Here, you can scroll through a list of the recipes I have previously posted.  If you want to leave a comment or question, a link to the original post can be found on the Recipes Page.


Corn and Potato Chowder



1 yellow onion (diced)
3 cloves garlic (minced)
2 tbs butter
1 1/2 tbs flour
1/2 cup fat free milk
1/2 cup evaporated milk (or 3 tbs cream cheese)
2 cups vegetable stock
2-3 Russet potatoes (cubed)
1/2 cup frozen corn
1/2 green bell pepper (diced)
1 carrot (chopped)
1 celery stalk w/ leaves (chopped)
1 tbs creole seasoning (I use Tony Chachere)
Fresh cracked pepper
2 bay leaves

How to make Corn and Potato Chowder

This is super easy and even more delicious!

In a large dutch oven, heat butter and add onions and garlic to sweat.  After about 3 minutes, add the flour a bit at a time and slowly stir.  Do not let the flour turn brown.  Then, add a bit of the vegetable stock and stir continuously.  Add more vegetable stock at the mixture thickens until all of the stock is added.  Stir, and make sure there are not lumps.  Add about 6 cups of water and the creole seasoning.

Bring this to a boil.  Add the bay leaves, potatoes, carrots, and celery.  Simmer for about 10 minutes or until almost tender.  Add the bell pepper, corn, milk, and evaporated milk or cream cheese.  Bring to a simmer and add black pepper.

Serve with cheese or cilantro and sliced green onions.  Enjoy!

Green Chili and Corn Bisque


1/2 cup frozen corn
1 yellow onion
3 cloves of garlic
2 tbs butter
4 cups veggie stock
1/2 cup half and half
3 green chilies
1 5 oz can of roasted green chilies
3 tbs cilantro
2 green onions
1 russet potato
salt and pepper to taste

How to make Green Chili and Corn Bisque

This is a very spicy recipe, so to reduce the heat, simply take the seeds out of the peppers.

Melt the butter in a large dutch oven.  Add the onions, chopped peppers, and potato.  Saute for about 5 minutes.  Add the garlic and saute for about 5 minutes more.

Add the veggie stock and the can of green chilies.  Cook until all of the vegetables are soft.  If the liquid does not cover the ingredients, add a bit of water.  Then, add some of the cilantro (about half) and cool the mixture a bit.
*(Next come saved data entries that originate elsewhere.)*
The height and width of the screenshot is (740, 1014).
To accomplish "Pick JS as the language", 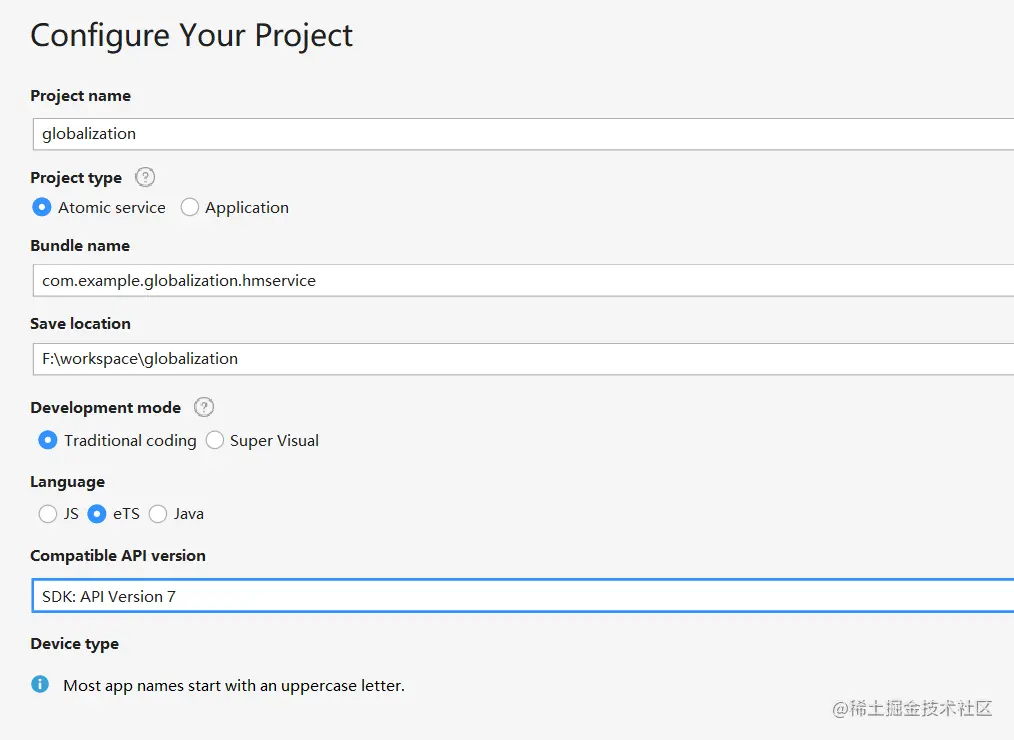I will click(48, 514).
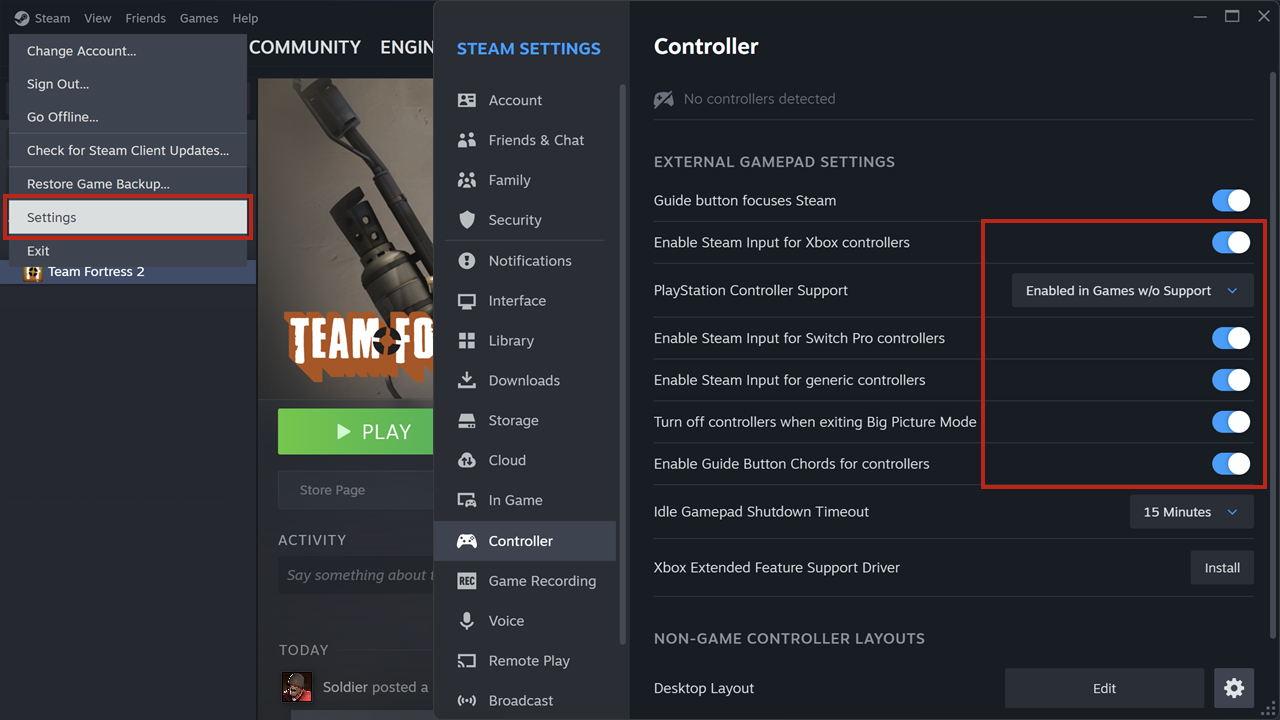Select the Cloud settings icon
Image resolution: width=1280 pixels, height=720 pixels.
(x=467, y=460)
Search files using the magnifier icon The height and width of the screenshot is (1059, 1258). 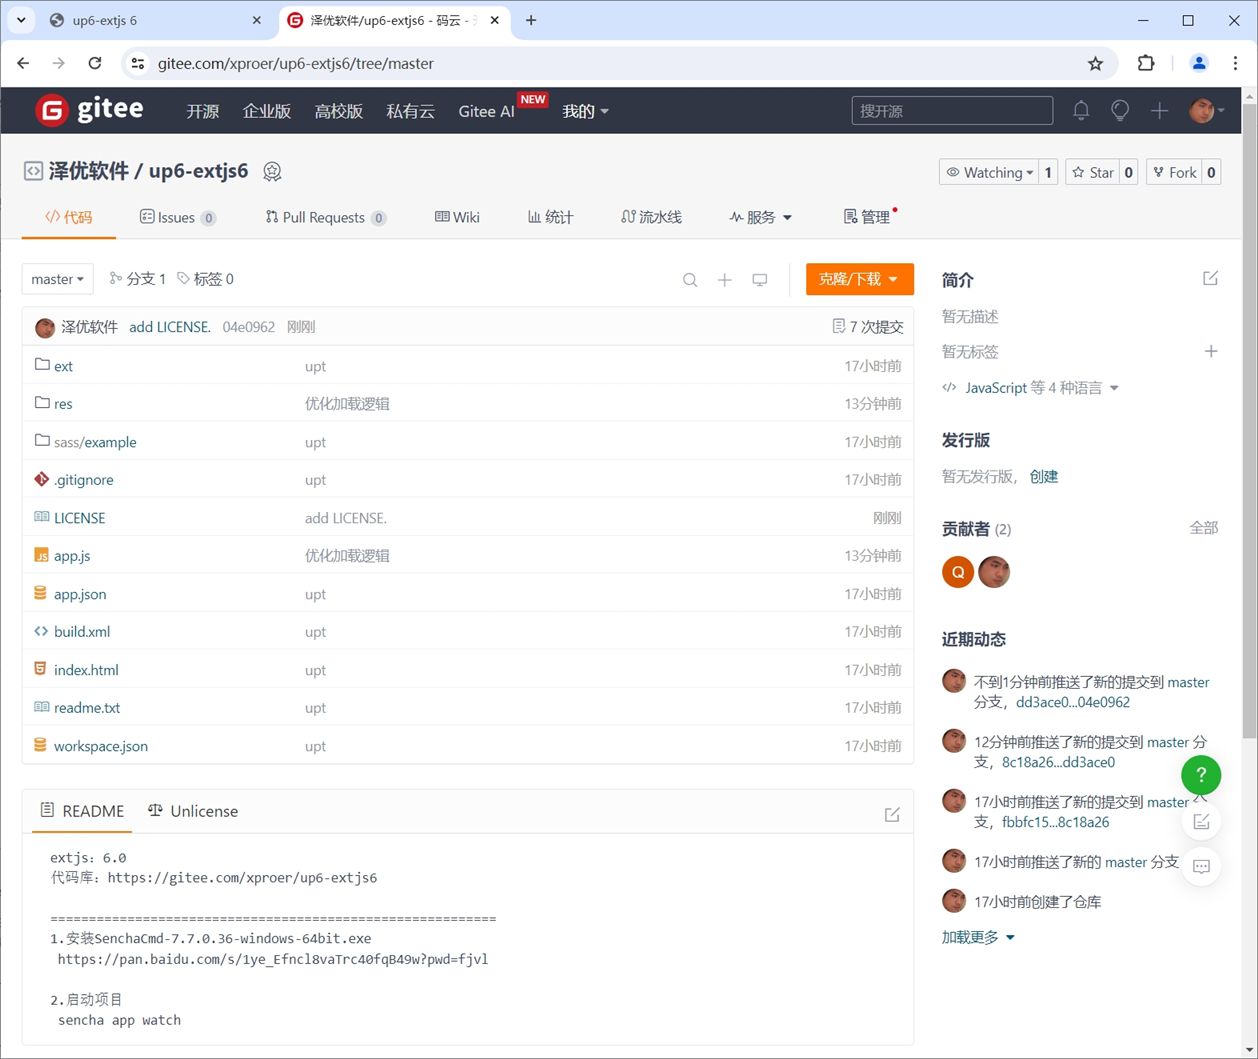[x=690, y=280]
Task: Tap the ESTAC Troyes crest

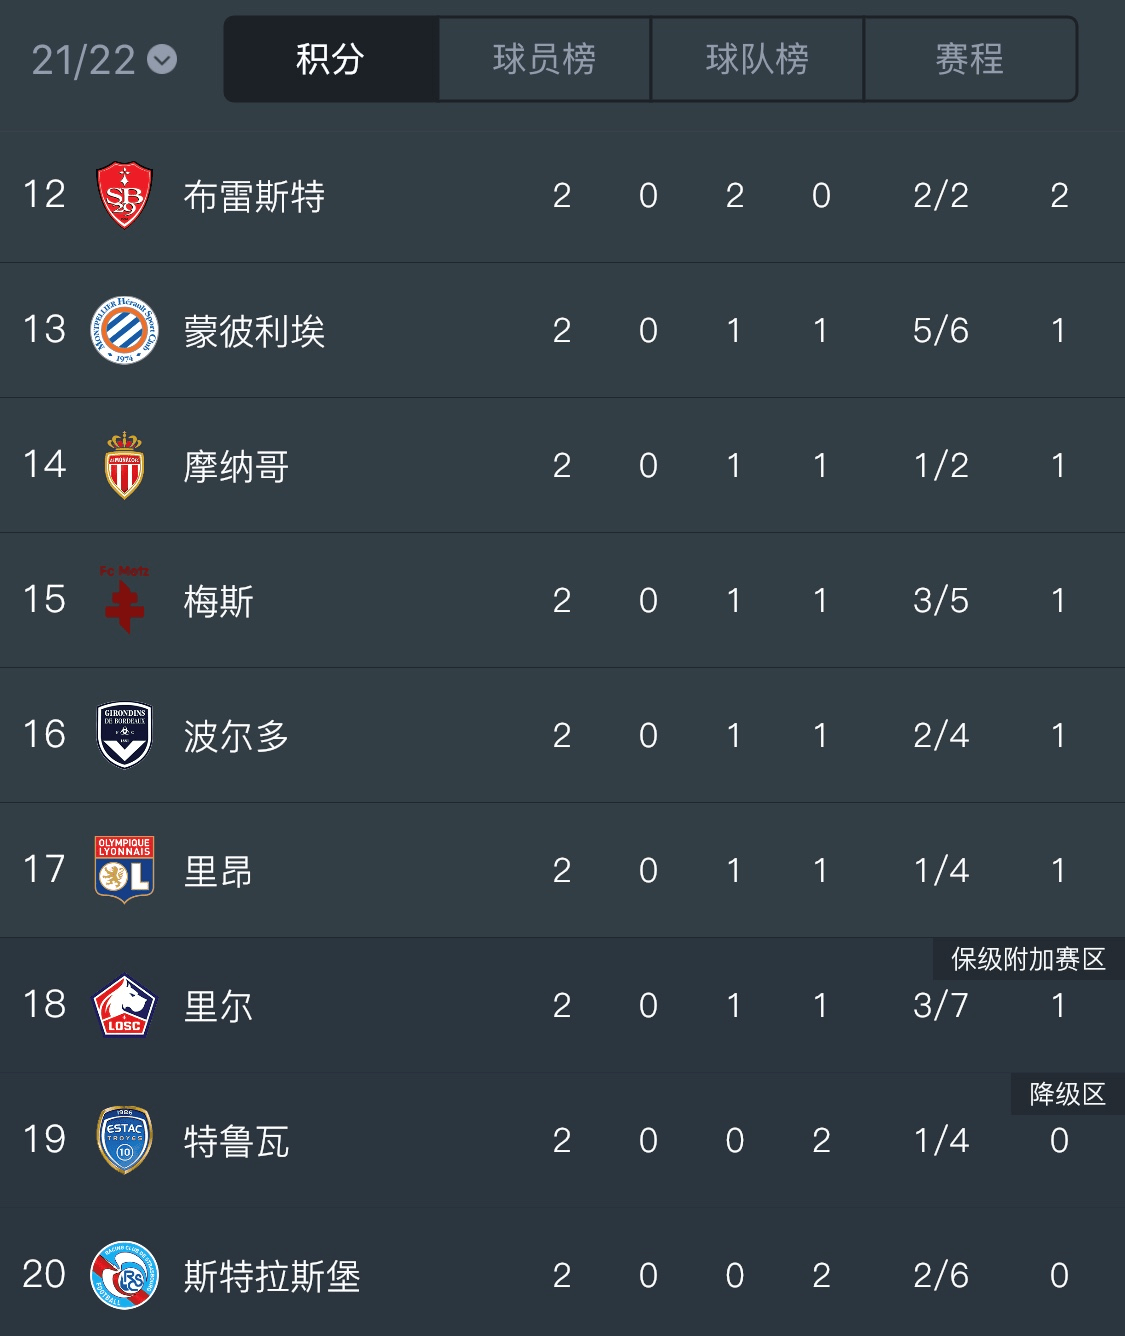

In a blender or a food processor, puree the mixture until smooth.  Put it back on the stove and add the corn and the half and half.  Bring the soup back to boiling and serve garnished with the rest of the cilantro and the green onion.  I also like to top it with some tortilla chips.

Greek Spinach Soup



2 tbs butter or olive oil
1 medium white onion
3 cloves of garlic
3 cups of spinach (stems removed)
1 lemon
1 cup orzo pasta
2 cups veggie stock
1 can of diced tomatoes
1 stalk of celery
1 green or red bell pepper
1/2 tbs vegetarian worchestire sauce
1 tsp lemon pepper
Salt and pepper to taste

How to make Greek Spinach Soup

This is a really light and refreshing soup that is delicious in the summer time.

Heat butter in a large dutch over over medium heat.  Add the diced onion and saute for about 5 minutes.  Add the garlic and saute 3 minutes more.  Add the stock and tomatoes and bring to a boil.

Than add the orzo pasta and reduce to a simmer.  When pasta is about 1/3 done (about 5 minutes), add the vegetables.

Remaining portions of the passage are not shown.